### EXERCISE TASK
List each line in the data below that contains the word "Select". Case matters, so a match must have the same capital and lowercase letters.
=====
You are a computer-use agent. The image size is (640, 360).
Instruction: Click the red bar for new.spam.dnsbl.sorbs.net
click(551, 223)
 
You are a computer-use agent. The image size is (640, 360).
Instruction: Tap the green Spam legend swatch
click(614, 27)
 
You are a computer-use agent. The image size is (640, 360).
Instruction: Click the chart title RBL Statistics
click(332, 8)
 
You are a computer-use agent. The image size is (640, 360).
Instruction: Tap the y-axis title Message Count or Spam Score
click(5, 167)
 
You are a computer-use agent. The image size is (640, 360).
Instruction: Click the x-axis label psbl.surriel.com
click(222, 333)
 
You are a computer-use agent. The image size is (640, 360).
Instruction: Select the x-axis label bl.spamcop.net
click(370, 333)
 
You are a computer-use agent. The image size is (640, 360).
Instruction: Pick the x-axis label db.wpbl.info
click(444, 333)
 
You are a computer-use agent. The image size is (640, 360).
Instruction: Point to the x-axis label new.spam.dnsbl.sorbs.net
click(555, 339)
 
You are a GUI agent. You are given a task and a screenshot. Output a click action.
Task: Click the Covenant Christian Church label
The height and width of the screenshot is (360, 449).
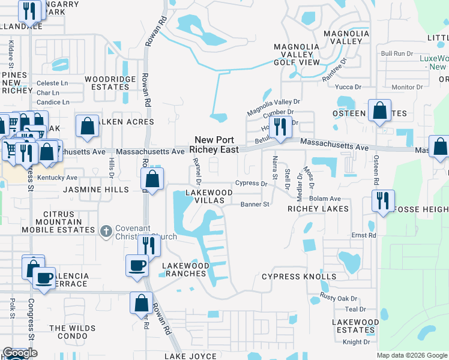[x=146, y=232]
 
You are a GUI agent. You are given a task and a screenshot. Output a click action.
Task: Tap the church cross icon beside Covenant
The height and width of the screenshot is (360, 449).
[x=106, y=231]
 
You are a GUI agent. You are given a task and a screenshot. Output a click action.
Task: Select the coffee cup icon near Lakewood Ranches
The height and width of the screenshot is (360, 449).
[x=137, y=265]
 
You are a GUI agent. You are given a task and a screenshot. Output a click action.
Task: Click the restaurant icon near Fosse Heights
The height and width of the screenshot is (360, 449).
[x=382, y=200]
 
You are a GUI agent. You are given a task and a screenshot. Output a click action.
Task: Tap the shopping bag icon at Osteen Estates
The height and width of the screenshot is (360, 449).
[x=380, y=110]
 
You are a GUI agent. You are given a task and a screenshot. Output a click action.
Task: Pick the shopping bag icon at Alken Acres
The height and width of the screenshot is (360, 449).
[x=87, y=125]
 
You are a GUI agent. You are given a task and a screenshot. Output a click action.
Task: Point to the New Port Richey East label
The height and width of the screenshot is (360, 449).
[x=214, y=145]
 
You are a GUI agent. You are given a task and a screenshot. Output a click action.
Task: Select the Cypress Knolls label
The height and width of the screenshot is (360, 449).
[x=299, y=277]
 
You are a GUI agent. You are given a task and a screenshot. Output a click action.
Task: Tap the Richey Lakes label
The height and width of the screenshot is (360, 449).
[x=318, y=209]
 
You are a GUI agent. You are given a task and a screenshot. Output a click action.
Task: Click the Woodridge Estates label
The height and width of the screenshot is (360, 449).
[x=107, y=83]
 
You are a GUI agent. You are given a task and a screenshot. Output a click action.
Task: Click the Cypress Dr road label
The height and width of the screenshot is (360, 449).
[x=251, y=183]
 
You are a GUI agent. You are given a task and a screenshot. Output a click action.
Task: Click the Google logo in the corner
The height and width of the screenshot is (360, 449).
[x=20, y=353]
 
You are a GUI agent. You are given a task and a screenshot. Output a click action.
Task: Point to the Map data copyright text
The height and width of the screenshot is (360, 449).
[x=412, y=355]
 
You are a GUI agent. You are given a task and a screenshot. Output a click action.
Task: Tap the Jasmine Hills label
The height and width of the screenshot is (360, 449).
[x=96, y=190]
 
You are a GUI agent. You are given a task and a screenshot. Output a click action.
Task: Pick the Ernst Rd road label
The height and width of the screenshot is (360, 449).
=====
### CORRECT OUTPUT
Instruction: Select the x-axis label bl.spamcop.net
Task: Select the coffee cup icon near Lakewood Ranches
Task: Select the Cypress Knolls label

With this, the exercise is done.